● Information given
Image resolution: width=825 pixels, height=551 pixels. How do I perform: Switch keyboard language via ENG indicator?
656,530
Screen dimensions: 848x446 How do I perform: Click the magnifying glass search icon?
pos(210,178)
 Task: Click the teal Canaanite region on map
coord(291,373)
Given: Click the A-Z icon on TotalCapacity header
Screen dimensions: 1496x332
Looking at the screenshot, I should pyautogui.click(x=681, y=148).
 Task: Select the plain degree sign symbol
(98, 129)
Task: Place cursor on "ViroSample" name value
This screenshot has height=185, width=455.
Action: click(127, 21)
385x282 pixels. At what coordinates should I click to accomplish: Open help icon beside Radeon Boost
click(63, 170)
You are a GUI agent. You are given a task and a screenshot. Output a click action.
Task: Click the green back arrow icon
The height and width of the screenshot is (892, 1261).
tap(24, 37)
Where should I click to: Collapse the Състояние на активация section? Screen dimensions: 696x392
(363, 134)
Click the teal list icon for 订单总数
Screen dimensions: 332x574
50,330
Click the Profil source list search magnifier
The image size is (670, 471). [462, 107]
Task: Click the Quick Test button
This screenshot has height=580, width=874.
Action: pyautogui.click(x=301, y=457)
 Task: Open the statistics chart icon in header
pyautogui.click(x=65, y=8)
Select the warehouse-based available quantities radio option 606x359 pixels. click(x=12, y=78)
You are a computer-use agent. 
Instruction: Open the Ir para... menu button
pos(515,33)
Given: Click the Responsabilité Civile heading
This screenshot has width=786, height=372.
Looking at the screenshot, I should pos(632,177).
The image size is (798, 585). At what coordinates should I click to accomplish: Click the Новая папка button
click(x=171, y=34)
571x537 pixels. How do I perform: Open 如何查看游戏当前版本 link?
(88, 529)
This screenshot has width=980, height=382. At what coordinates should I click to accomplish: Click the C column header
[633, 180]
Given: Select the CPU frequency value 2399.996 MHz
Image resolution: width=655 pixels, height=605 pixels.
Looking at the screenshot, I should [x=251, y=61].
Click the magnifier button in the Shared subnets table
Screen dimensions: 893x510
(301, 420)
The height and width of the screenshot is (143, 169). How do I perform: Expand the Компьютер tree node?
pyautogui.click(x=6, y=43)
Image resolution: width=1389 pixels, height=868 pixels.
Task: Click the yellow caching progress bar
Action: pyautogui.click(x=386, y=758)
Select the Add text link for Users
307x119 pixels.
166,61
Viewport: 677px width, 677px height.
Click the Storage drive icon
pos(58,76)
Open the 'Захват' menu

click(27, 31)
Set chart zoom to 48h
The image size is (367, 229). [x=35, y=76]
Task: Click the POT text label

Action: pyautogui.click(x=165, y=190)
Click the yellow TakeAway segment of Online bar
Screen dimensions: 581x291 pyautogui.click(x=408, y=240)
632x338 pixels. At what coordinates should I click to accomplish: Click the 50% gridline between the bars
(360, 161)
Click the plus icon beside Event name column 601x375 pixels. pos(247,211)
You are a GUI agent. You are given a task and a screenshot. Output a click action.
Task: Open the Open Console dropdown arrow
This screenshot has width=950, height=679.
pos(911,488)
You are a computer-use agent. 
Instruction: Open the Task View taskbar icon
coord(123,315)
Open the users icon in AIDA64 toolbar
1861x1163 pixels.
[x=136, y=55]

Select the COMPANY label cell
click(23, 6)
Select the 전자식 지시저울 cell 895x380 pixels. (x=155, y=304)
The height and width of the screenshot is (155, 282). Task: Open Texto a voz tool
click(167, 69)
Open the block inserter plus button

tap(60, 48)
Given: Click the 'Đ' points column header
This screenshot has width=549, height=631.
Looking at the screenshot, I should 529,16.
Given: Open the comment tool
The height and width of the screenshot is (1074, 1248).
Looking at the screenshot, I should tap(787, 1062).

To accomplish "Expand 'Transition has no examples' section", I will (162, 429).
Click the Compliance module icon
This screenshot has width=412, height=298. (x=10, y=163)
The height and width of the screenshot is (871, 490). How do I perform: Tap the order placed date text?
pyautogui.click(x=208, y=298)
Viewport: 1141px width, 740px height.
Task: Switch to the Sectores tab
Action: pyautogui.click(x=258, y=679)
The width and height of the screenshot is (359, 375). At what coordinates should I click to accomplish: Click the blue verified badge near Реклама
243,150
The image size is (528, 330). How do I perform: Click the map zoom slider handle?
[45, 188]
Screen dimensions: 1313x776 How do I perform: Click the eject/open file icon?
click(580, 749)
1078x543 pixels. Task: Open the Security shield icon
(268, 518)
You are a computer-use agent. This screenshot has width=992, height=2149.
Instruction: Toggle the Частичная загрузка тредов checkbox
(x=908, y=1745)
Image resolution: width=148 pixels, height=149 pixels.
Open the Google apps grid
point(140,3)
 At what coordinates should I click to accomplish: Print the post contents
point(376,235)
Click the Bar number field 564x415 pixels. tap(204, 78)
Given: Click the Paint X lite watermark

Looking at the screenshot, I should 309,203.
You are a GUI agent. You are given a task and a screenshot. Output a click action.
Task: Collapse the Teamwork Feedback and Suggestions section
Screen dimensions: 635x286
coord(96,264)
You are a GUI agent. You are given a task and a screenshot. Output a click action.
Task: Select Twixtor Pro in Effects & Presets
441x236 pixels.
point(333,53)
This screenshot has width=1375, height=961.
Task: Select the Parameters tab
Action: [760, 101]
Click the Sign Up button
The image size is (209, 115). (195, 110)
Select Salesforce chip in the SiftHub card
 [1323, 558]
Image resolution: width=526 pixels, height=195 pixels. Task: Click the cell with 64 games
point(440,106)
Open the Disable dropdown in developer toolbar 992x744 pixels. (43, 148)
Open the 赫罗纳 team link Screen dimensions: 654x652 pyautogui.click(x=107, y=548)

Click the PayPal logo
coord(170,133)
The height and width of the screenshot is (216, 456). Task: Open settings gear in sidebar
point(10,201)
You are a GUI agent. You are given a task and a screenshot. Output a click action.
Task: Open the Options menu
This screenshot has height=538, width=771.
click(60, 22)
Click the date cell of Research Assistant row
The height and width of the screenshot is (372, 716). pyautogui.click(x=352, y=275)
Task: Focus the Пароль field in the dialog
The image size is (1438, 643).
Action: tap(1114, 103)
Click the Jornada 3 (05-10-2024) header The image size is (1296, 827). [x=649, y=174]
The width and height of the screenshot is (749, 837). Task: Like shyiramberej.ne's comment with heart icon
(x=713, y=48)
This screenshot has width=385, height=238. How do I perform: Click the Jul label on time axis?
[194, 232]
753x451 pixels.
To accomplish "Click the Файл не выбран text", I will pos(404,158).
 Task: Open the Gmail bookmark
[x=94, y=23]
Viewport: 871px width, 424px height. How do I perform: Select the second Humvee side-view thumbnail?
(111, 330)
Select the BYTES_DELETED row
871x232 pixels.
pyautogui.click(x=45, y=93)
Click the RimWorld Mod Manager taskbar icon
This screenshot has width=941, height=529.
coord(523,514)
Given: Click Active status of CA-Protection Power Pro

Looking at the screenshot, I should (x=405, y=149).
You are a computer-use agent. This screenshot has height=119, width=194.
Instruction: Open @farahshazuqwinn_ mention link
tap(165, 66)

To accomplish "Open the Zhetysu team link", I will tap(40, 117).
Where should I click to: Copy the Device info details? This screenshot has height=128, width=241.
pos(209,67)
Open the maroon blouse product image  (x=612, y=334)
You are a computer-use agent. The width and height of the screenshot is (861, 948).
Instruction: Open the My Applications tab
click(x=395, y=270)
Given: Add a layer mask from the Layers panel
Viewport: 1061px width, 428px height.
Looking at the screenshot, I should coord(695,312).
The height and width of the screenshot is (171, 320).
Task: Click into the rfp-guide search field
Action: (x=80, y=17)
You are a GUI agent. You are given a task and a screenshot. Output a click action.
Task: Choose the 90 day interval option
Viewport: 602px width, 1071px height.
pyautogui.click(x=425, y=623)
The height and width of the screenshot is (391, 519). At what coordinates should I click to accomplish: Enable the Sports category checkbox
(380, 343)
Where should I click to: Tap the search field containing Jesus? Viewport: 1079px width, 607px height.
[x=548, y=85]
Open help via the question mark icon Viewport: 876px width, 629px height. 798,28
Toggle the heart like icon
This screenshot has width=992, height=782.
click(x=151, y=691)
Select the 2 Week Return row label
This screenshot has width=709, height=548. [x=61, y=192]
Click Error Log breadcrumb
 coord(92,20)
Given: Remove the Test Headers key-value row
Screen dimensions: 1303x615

● Task directions
The answer should hold only the lines from the start of the records above through the line containing "Task: Click the Quick Test button", each set down exactly.

● Completed task
Image resolution: width=825 pixels, height=551 pixels. How do I perform: Switch keyboard language via ENG indicator?
656,530
Screen dimensions: 848x446 How do I perform: Click the magnifying glass search icon?
pos(210,178)
 Task: Click the teal Canaanite region on map
coord(291,373)
Given: Click the A-Z icon on TotalCapacity header
Screen dimensions: 1496x332
Looking at the screenshot, I should pyautogui.click(x=681, y=148).
 Task: Select the plain degree sign symbol
(98, 129)
Task: Place cursor on "ViroSample" name value
This screenshot has height=185, width=455.
Action: click(127, 21)
385x282 pixels. At what coordinates should I click to accomplish: Open help icon beside Radeon Boost
click(63, 170)
You are a GUI agent. You are given a task and a screenshot. Output a click action.
Task: Click the green back arrow icon
The height and width of the screenshot is (892, 1261).
tap(24, 37)
Where should I click to: Collapse the Състояние на активация section? Screen dimensions: 696x392
(363, 134)
Click the teal list icon for 订单总数
Screen dimensions: 332x574
50,330
Click the Profil source list search magnifier
The image size is (670, 471). [462, 107]
Task: Click the Quick Test button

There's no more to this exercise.